-- begin Source excerpt --
From: Emily Olhoeft <eolhoeft<-at->
Date: Thursday, December 13, 2012
Renita Ryan <ryan.renita [at] dpc__sa__gov__au> writes

>I am wondering if anyone knows what Glue Dots are made from? And is
>this stuff appropriate for use next to collection material? ...

We informally tested Glue Dots for possible use in display mounting.
We tested the Medium profile, High Shear dots we received as a
sample from the company to use as an alternative to wax to attach
matboard to P-95 acrylic case decks.  (To clean the wax off the
acrylic later required the use of solvents and marred the surface of
the black acrylic.  We were hoping the Glue Dots would solve that
problem.)

I emailed a representative of the manufacturer who described the
Glue Dots this way:

   "Our products have not been tested for either the ODDY or the
    PAT.  We can state that our products are Lignin Free, Acid Free,
    Archival Safe and comply with ASTM-D4236 specifications.  My
    concern would be in the weight of the item being mounted
    vertically. Our products are designed for "light weight"
-- end Source excerpt --
-- begin Raw data --
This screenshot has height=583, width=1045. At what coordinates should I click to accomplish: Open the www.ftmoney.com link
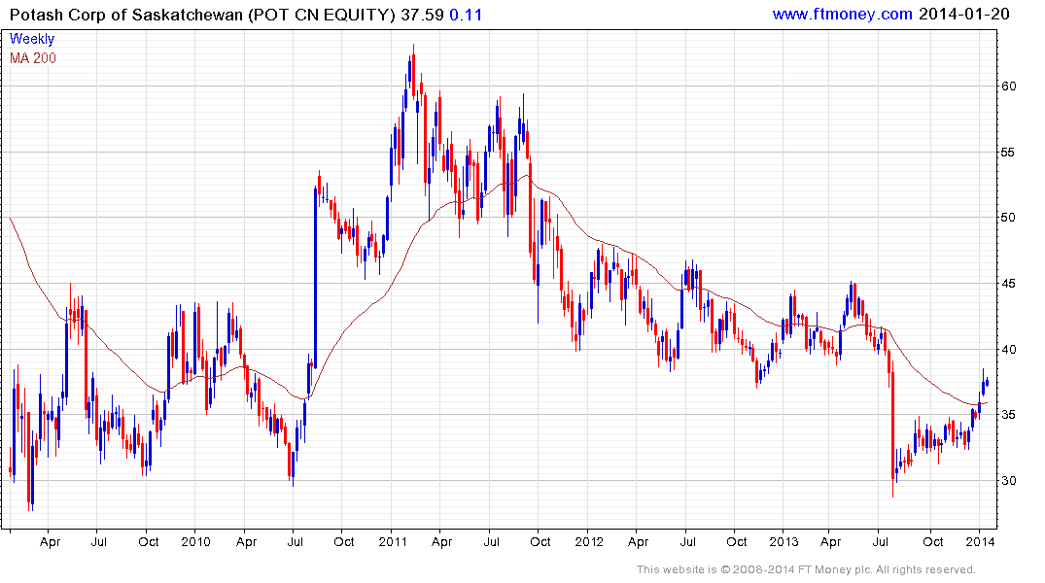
-- end Raw data --
To be done
Write out the full email about Glue Dots from above, word for word.

The answer
From: Emily Olhoeft <eolhoeft<-at->
Date: Thursday, December 13, 2012
Renita Ryan <ryan.renita [at] dpc__sa__gov__au> writes

>I am wondering if anyone knows what Glue Dots are made from? And is
>this stuff appropriate for use next to collection material? ...

We informally tested Glue Dots for possible use in display mounting.
We tested the Medium profile, High Shear dots we received as a
sample from the company to use as an alternative to wax to attach
matboard to P-95 acrylic case decks.  (To clean the wax off the
acrylic later required the use of solvents and marred the surface of
the black acrylic.  We were hoping the Glue Dots would solve that
problem.)

I emailed a representative of the manufacturer who described the
Glue Dots this way:

   "Our products have not been tested for either the ODDY or the
    PAT.  We can state that our products are Lignin Free, Acid Free,
    Archival Safe and comply with ASTM-D4236 specifications.  My
    concern would be in the weight of the item being mounted
    vertically. Our products are designed for "light weight"